Europe continues to cast a shadow on Ford’s global operations, with the region driving the auto maker’s second-quarter net profit down to $1.0 billion from $2.4 billion year-ago.

Revenue in the quarter totaled $33.3 billion worldwide, down $2.2 billion from like-2011.

In the 19 European markets Ford tracks, the auto maker says economies were hampered by the debt crisis and austerity measures, leading to a pretax loss of $404 million for the quarter. Ford says it now expects its full-year loss in Europe to exceed $1 billion.

The auto maker doesn’t foresee conditions in Europe improving in the near term, Bob Shanks, executive vice president and chief financial officer, says in a conference call with financial analysts and reporters.

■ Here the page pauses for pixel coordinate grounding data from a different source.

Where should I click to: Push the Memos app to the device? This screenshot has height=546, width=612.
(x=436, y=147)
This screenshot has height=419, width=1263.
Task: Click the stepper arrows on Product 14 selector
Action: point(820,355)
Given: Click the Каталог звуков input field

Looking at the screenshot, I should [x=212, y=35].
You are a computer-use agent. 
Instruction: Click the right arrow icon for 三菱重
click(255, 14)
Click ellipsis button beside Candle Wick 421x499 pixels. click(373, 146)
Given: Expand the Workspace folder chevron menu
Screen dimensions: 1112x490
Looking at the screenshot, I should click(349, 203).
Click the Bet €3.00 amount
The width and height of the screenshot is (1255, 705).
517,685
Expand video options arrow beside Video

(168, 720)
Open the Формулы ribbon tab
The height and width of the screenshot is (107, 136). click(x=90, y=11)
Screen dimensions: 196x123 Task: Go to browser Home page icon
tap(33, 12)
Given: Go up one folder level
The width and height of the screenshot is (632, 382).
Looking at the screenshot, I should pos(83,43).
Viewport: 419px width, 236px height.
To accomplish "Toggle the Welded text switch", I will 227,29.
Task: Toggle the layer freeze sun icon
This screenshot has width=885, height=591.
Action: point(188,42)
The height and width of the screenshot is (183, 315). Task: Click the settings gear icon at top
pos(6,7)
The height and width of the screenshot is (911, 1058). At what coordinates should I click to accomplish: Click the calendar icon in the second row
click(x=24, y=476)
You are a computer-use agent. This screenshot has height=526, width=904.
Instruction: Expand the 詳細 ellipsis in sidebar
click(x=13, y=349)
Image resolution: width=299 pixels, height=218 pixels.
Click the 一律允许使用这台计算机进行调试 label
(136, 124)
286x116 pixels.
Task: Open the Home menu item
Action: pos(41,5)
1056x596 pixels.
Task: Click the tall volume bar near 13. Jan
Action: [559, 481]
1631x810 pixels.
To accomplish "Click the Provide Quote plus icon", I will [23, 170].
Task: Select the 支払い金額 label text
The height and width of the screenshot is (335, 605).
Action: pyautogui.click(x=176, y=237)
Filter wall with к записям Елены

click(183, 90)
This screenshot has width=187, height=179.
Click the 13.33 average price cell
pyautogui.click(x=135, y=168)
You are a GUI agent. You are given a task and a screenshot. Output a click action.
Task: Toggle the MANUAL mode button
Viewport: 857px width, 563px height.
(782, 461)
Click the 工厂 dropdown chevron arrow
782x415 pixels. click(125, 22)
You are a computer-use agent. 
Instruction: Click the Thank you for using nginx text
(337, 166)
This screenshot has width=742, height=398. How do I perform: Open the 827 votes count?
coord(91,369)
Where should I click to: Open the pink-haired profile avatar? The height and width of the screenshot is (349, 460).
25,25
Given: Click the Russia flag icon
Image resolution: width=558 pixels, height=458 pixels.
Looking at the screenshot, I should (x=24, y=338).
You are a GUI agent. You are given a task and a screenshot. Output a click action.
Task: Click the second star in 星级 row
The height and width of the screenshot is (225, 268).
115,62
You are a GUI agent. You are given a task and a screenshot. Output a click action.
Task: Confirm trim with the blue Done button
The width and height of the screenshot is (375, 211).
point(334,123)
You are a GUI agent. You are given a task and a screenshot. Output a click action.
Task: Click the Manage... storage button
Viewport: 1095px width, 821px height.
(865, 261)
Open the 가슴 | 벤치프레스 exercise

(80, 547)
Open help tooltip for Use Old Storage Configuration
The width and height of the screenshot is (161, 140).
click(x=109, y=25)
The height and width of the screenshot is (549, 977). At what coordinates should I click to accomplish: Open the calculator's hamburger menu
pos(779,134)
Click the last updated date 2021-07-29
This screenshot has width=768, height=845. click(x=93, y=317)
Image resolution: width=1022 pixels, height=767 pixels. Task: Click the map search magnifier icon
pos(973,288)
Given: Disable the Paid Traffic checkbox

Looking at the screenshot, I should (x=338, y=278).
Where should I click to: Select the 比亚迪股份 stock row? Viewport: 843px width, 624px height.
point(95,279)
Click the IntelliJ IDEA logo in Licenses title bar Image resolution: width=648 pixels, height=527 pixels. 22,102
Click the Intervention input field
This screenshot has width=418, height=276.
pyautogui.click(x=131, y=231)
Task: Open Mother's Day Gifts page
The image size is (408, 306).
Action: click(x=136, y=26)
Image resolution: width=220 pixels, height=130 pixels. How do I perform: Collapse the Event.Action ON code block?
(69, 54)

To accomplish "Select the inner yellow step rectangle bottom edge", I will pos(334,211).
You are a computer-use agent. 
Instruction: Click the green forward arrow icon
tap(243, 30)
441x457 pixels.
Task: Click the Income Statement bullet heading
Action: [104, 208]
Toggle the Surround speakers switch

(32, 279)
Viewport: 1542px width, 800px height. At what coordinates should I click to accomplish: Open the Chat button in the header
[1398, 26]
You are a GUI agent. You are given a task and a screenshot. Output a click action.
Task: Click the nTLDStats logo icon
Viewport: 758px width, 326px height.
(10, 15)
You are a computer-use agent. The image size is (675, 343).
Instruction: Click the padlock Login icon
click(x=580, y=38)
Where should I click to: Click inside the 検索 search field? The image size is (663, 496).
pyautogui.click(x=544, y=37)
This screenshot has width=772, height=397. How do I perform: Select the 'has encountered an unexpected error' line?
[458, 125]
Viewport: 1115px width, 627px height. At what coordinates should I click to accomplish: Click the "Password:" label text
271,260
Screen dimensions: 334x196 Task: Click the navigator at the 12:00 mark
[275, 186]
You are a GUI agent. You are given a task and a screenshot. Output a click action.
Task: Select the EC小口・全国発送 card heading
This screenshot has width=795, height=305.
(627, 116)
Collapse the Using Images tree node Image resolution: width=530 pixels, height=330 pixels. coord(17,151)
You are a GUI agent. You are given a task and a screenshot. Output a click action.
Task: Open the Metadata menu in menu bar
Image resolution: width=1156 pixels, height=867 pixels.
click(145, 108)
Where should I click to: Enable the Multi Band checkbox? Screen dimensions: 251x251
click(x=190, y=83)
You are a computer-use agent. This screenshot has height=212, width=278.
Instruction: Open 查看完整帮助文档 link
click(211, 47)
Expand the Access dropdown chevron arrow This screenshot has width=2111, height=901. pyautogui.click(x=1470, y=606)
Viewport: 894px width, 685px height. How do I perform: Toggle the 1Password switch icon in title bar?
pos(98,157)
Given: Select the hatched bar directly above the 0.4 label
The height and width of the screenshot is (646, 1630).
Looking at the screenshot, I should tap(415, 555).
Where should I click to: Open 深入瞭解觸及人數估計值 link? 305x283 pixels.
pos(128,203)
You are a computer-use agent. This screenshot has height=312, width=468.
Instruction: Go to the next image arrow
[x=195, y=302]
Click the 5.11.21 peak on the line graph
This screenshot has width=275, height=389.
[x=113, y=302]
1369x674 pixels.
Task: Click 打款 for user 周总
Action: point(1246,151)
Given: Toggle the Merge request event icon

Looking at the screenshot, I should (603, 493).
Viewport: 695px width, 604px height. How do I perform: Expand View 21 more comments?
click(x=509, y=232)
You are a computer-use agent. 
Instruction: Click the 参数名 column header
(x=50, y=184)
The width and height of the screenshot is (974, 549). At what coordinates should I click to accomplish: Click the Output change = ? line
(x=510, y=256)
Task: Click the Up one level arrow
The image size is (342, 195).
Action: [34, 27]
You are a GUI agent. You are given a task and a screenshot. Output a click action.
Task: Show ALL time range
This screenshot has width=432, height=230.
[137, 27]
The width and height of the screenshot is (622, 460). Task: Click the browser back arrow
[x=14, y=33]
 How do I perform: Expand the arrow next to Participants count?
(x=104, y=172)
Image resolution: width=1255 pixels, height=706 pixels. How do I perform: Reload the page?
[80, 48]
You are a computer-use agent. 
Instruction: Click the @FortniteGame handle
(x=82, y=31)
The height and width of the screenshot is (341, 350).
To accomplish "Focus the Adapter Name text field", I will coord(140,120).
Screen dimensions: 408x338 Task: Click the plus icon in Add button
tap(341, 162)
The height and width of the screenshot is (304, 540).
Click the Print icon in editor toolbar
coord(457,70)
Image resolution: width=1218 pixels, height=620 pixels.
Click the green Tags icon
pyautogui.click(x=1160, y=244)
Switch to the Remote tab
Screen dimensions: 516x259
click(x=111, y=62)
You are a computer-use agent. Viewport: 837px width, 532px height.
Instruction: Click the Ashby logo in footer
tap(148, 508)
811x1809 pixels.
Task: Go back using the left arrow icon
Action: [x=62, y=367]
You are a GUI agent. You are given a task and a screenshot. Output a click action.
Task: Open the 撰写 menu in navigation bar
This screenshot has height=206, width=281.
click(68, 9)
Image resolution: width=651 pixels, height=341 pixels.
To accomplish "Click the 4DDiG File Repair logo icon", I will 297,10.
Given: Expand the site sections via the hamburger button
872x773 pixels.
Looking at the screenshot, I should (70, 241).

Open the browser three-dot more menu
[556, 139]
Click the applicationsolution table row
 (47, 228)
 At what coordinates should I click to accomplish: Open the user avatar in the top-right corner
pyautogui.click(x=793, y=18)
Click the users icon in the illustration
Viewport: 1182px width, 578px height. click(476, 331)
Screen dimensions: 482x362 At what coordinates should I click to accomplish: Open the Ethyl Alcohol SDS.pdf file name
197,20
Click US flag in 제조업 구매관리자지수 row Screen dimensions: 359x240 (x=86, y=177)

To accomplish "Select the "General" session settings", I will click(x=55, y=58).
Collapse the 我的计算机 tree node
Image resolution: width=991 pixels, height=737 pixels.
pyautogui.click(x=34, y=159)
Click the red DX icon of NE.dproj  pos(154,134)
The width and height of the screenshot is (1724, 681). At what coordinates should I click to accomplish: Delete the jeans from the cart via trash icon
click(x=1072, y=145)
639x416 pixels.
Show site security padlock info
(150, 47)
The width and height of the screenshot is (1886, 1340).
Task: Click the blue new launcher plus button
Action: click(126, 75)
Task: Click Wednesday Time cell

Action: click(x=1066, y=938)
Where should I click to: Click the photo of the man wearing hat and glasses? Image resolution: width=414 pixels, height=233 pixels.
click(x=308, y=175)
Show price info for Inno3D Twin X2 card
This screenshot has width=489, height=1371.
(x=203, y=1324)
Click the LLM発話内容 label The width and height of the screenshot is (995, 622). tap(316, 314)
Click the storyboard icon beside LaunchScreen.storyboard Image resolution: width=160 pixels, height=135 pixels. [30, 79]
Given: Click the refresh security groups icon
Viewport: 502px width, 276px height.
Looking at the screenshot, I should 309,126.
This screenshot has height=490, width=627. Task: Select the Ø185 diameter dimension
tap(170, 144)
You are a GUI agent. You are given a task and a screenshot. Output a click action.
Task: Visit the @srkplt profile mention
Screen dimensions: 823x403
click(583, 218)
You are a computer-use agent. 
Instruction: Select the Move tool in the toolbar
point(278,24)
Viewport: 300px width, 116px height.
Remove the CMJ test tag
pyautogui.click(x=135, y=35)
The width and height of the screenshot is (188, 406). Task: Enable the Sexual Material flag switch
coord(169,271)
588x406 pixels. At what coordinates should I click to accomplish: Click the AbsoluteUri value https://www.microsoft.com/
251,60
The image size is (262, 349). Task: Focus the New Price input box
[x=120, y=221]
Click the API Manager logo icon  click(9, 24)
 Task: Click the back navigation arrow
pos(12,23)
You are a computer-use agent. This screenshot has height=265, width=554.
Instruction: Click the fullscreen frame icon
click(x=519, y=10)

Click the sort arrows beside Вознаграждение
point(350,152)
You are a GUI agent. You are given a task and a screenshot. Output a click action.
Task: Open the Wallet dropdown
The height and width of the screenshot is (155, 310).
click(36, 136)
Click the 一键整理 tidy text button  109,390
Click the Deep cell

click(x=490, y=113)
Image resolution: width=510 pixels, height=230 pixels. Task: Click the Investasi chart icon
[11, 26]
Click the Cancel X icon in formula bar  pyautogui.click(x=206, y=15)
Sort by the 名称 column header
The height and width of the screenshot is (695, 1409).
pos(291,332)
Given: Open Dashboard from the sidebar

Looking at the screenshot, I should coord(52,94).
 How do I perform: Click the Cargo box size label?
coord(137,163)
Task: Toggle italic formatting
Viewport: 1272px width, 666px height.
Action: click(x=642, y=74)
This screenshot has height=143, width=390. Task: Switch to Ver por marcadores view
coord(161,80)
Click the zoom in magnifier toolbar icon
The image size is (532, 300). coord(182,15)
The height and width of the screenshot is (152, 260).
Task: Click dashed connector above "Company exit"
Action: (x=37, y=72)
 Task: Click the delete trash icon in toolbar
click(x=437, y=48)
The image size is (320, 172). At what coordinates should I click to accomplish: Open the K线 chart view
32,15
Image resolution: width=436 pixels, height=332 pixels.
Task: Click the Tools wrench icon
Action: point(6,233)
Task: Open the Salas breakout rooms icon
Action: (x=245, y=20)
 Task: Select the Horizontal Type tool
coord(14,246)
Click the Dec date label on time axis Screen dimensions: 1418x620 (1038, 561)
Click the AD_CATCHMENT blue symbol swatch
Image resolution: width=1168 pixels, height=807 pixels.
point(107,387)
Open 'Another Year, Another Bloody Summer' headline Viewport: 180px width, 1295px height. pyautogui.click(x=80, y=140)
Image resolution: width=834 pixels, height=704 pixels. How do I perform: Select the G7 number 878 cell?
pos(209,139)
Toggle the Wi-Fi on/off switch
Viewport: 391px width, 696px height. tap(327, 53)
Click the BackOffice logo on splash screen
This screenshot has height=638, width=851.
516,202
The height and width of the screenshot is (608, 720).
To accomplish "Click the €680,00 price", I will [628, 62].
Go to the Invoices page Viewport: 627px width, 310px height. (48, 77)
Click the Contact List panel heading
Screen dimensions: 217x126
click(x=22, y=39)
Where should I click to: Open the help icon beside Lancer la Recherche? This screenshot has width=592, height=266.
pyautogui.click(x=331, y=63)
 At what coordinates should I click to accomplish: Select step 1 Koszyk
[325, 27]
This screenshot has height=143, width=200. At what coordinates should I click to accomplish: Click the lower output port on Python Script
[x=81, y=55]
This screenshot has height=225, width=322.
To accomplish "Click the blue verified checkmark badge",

“We’re looking at the situation in Europe with a great sense of urgency, and we’re all over the issues we’ve got,” he says. “There are tremendous opportunities on the revenue and cost side, (as well as) working on the product and brand.”

Shanks and CEO Alan Mulally say Ford’s plan on returning Europe to profitability will follow closely the strategy used to restructure its North American operations, including matching capacity to demand and maximizing profit per unit, all while investing in new products and consolidating vehicle architectures.

But there are structural issues that have to be addressed as well, Mulally admits, noting there is overcapacity in the region. He leaves open the possibility of plant closures.

“We think (the problems) in Europe are structural and not cyclical,” he says. “We have nothing to announce today, but as we develop (a plan) we’ll include all stakeholders.”

While Europe was the biggest black spot on Ford’s Q2 results, it wasn’t the only region to show signs of weakness.

Ford’s pre-tax operating profit in South America totaled only $5 million, improving on $262 million in losses in like-2011.  Ford blames the still disappointing results in part on declining vehicle sales, higher operating costs, unfavorable exchange rates and increasing competition.

South America is a “region that is protected, and if you’re inside the walls you can make a good return and profit,” Shanks says. “We’re seeing more and more players wanting to participate. Many are coming in and adding capacity, and those within the walls also indicate plans to add capacity.”

Shanks says rapidly changing government policies also are an impediment in South America, noting several countries have “thrown curveballs” over the past six months in terms of trade restrictions and access to foreign currency.

Ford intends to address issues in South America in much the same way it plans to correct Europe’s problems, he says, including introducing an all-new vehicle lineup over the next two years, starting with the launch of the new Ranger, EcoSport and Fusion.

Ford says it expects South America to be profitable in full-year 2012, but anticipates lower earnings than in 2011.

In the Asia/Pacific and Africa region, pretax operating losses were $66 million, compared with a $67 million deficit year-ago.

The auto maker says it expects results to improve in the region in the second half of the year, due mainly to favorable volume and mix as it benefits from added capacity in China and Thailand and the launch of the new Focus and Ranger.

“Our road map for North America is the path we followed through the recent recession and is the basis for our growth strategy in (the) Asia/Pacific,” Mulally says. “It’s the guide for new challenges.”

For the second consecutive month, Ford eclipsed $2 billion in pretax operating profit in its home North American market.

Shanks says the auto maker expects full-year earnings to top last year’s results, noting the company anticipates a strong second half due to a slew of new product launches, including the Fusion sedan and Escape cross/utility vehicle.

North America “is running extremely strong and all elements of the business are contributing,” he says.

Although the auto maker is counting on significant sales volumes from the Escape, it recently launched a recall of the model due to faulty fuel lines that can lead to fires. Mulally says the problem was promptly and properly addressed.

“The Escape is a very important vehicle and launch, and the response (from consumers) has been fantastic,” he says. “On the recall, when we found out about the defective fuel line we moved very decisively to take care of the vehicles.

“We’re picking them up, giving (owners loaners) and fixing the problem. We were disappointed to find a defective part, but we’re going to make it OK very quickly.”

Ford exited Q2 with automotive gross cash of $23.7 billion, an increase of $700 million during the quarter.

Automotive debt of $14.2 billion at the end of Q2 was up from $13.7 billion at the end of Q1, primarily reflecting additional drawdowns of low-cost loans for the development of advanced vehicle technologies, Ford says.